** Data **
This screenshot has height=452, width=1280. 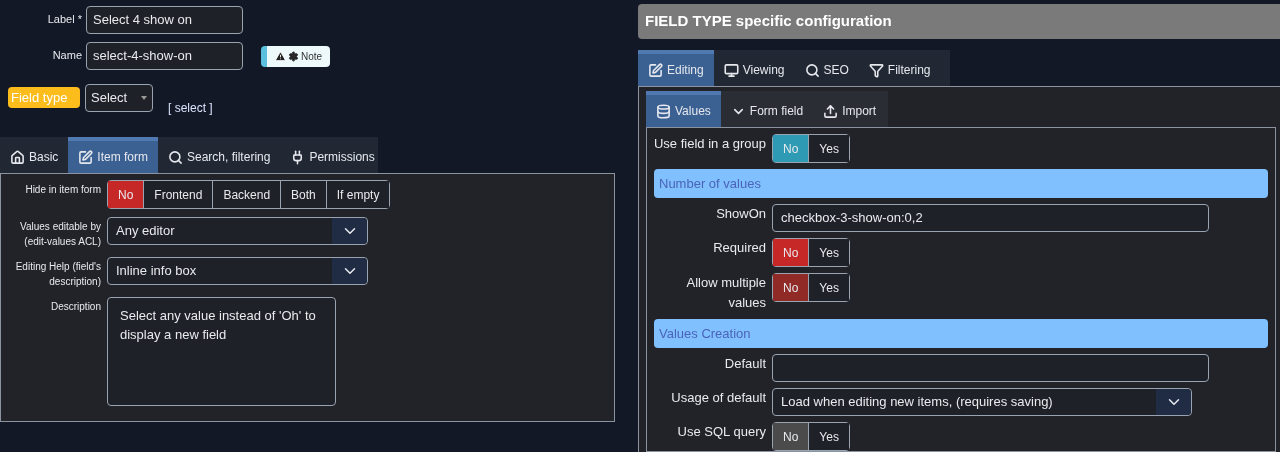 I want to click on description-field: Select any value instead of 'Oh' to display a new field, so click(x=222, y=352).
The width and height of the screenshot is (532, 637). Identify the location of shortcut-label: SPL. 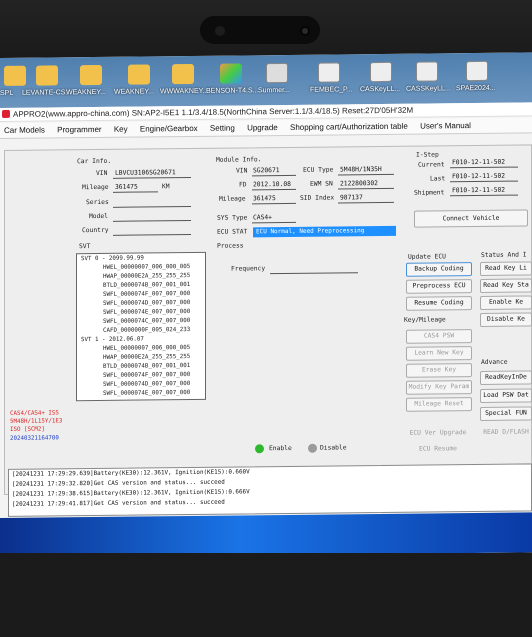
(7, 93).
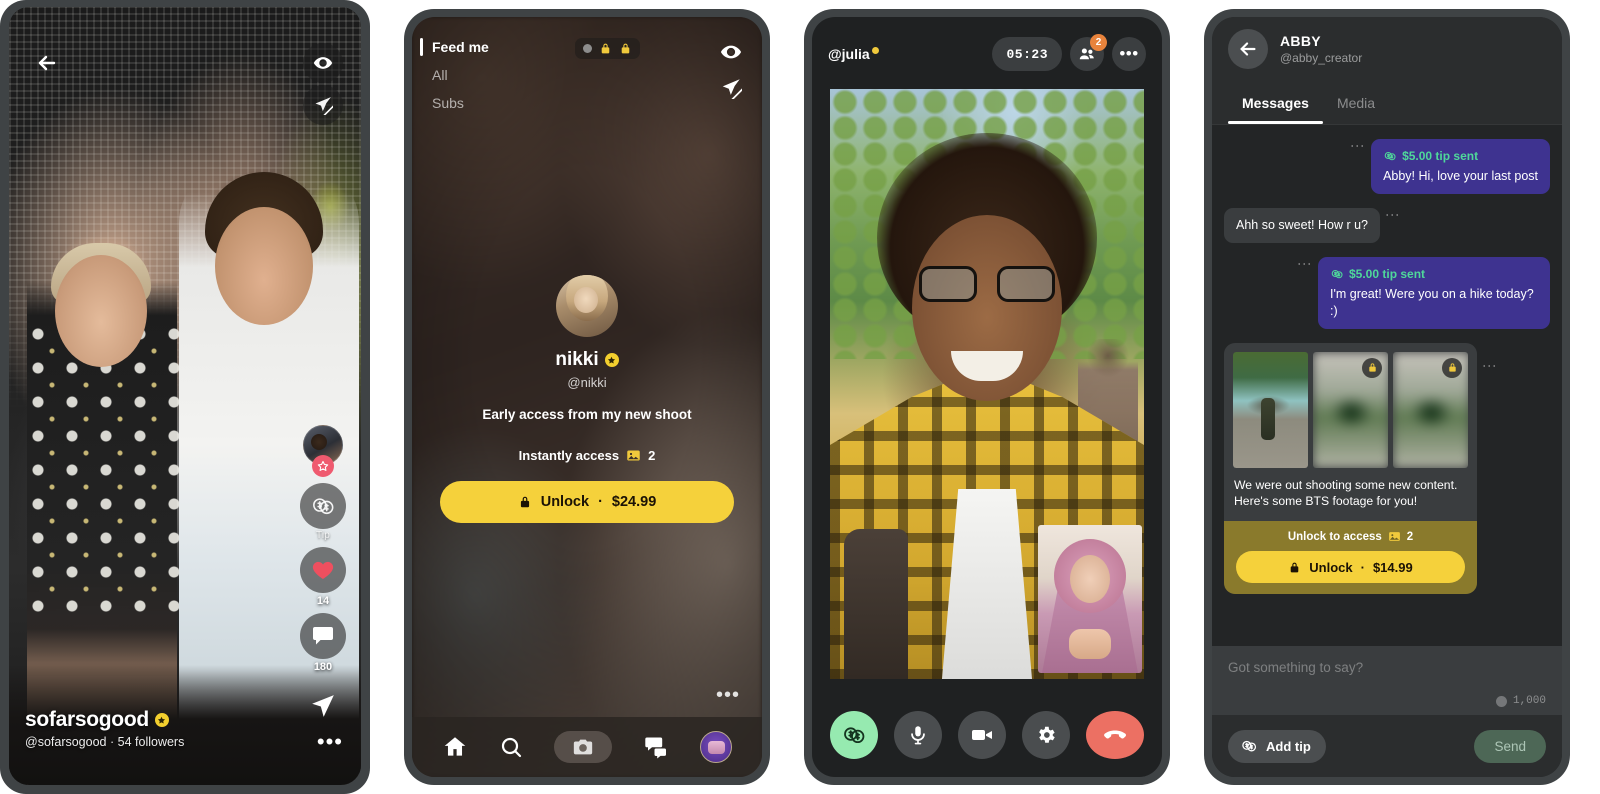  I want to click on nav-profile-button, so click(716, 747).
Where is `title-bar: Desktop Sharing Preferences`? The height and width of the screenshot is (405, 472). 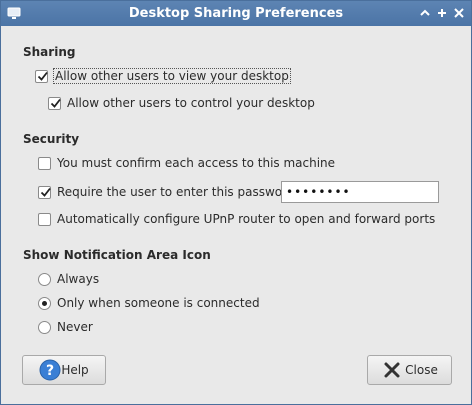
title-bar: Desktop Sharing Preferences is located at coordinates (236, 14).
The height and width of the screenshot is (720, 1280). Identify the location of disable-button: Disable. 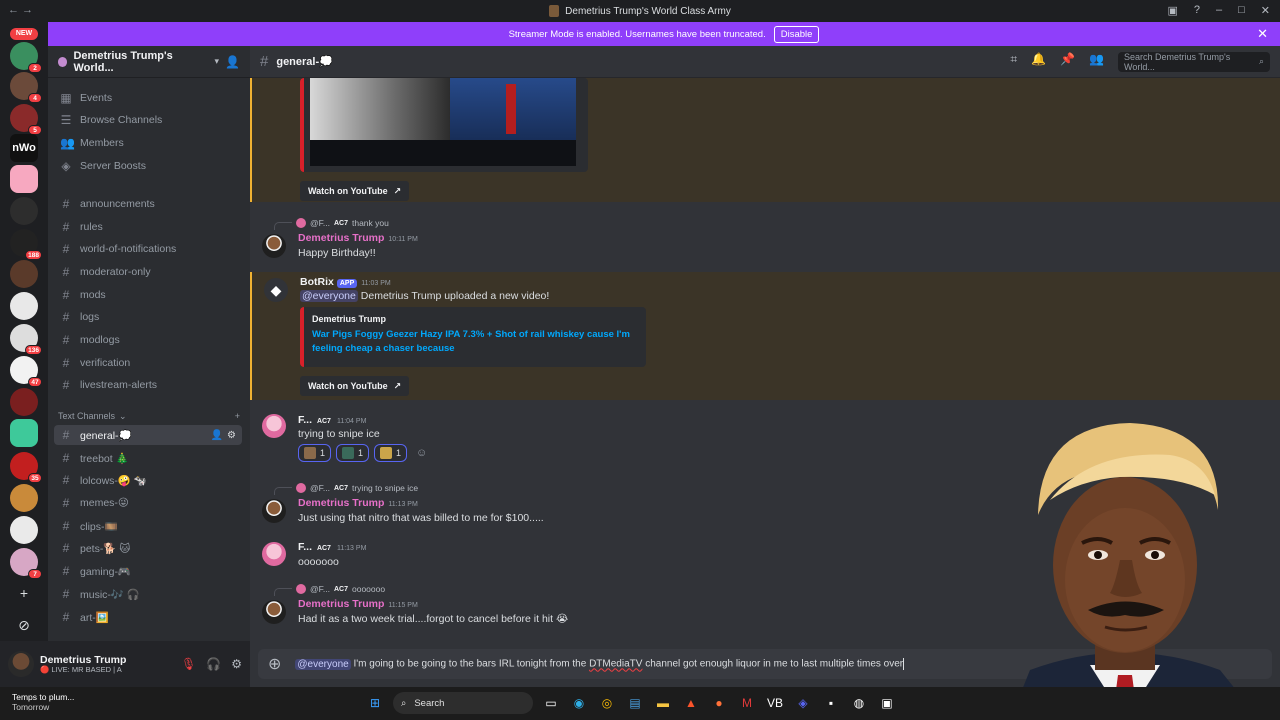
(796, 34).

** Aim of the task **
Copy the material word for word, starting with the line that contains "The height and width of the screenshot is (720, 1280)." and continuing through the end of the material, and leave the pictures out of your copy.

** Result of the exercise **
The height and width of the screenshot is (720, 1280). Identify the location of disable-button: Disable. 
(796, 34).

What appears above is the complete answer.